Records provided:

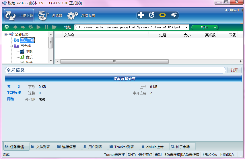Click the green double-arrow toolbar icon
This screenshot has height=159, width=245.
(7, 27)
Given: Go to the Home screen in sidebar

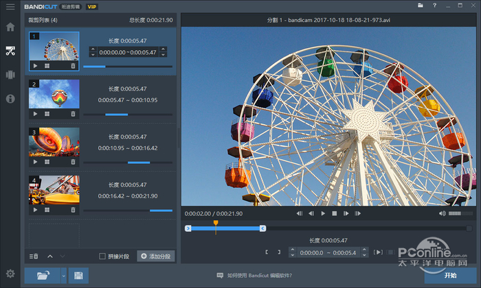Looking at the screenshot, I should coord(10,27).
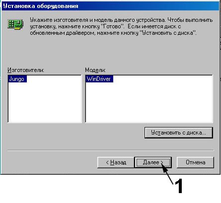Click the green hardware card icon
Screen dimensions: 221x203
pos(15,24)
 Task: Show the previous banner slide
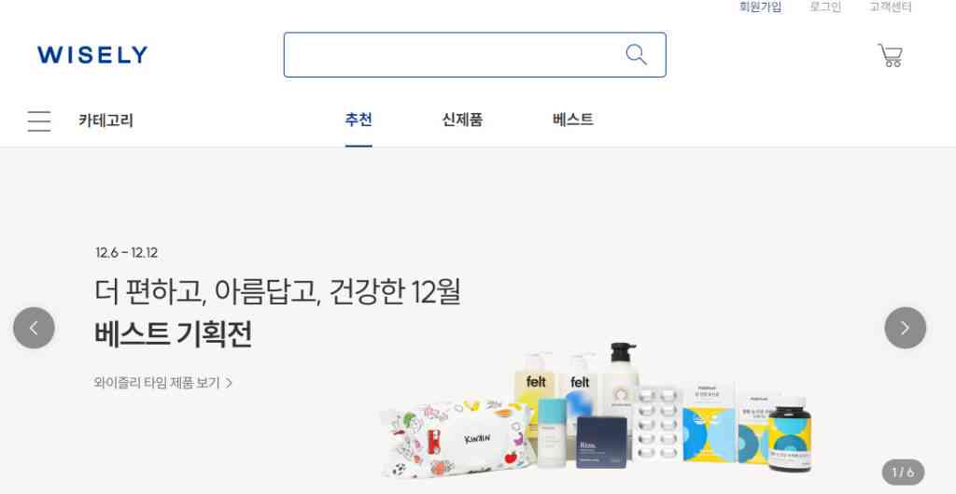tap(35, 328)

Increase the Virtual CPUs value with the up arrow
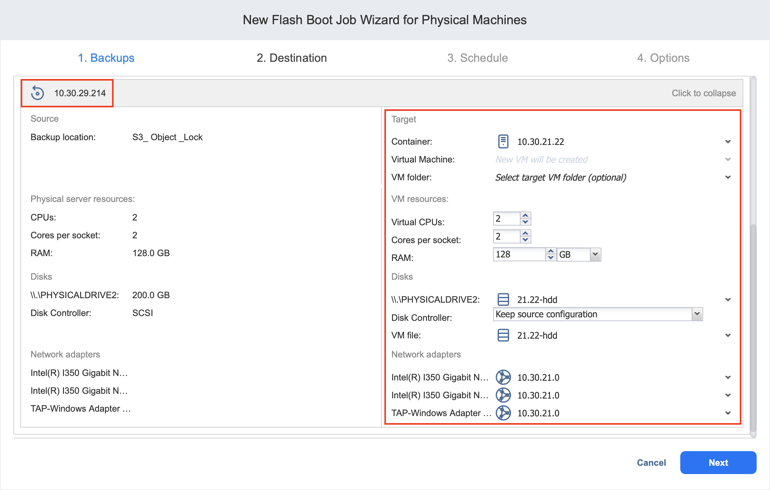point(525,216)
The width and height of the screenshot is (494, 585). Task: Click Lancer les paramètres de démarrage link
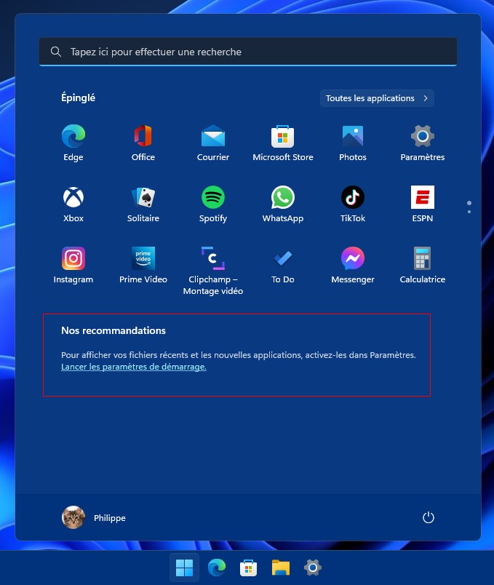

* * *

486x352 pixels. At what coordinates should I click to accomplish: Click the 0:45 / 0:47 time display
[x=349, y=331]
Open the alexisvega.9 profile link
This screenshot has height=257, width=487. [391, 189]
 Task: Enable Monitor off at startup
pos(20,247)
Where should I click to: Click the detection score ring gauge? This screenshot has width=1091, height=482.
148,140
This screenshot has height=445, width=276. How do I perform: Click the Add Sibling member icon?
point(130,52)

Task:
Reproduce the lines of the records from the one holding "Given: Go to the Home screen in sidebar" to the one holding "The width and", both included, with the pictures left out.

Solution to the exercise:
Given: Go to the Home screen in sidebar

Looking at the screenshot, I should coord(10,27).
Click the green hardware card icon
Screen dimensions: 221x203
pos(15,24)
 Task: Show the previous banner slide
tap(35, 328)

Increase the Virtual CPUs value with the up arrow
point(525,216)
The width and height of the screenshot is (494, 585). Task: Click Lancer les paramètres de démarrage link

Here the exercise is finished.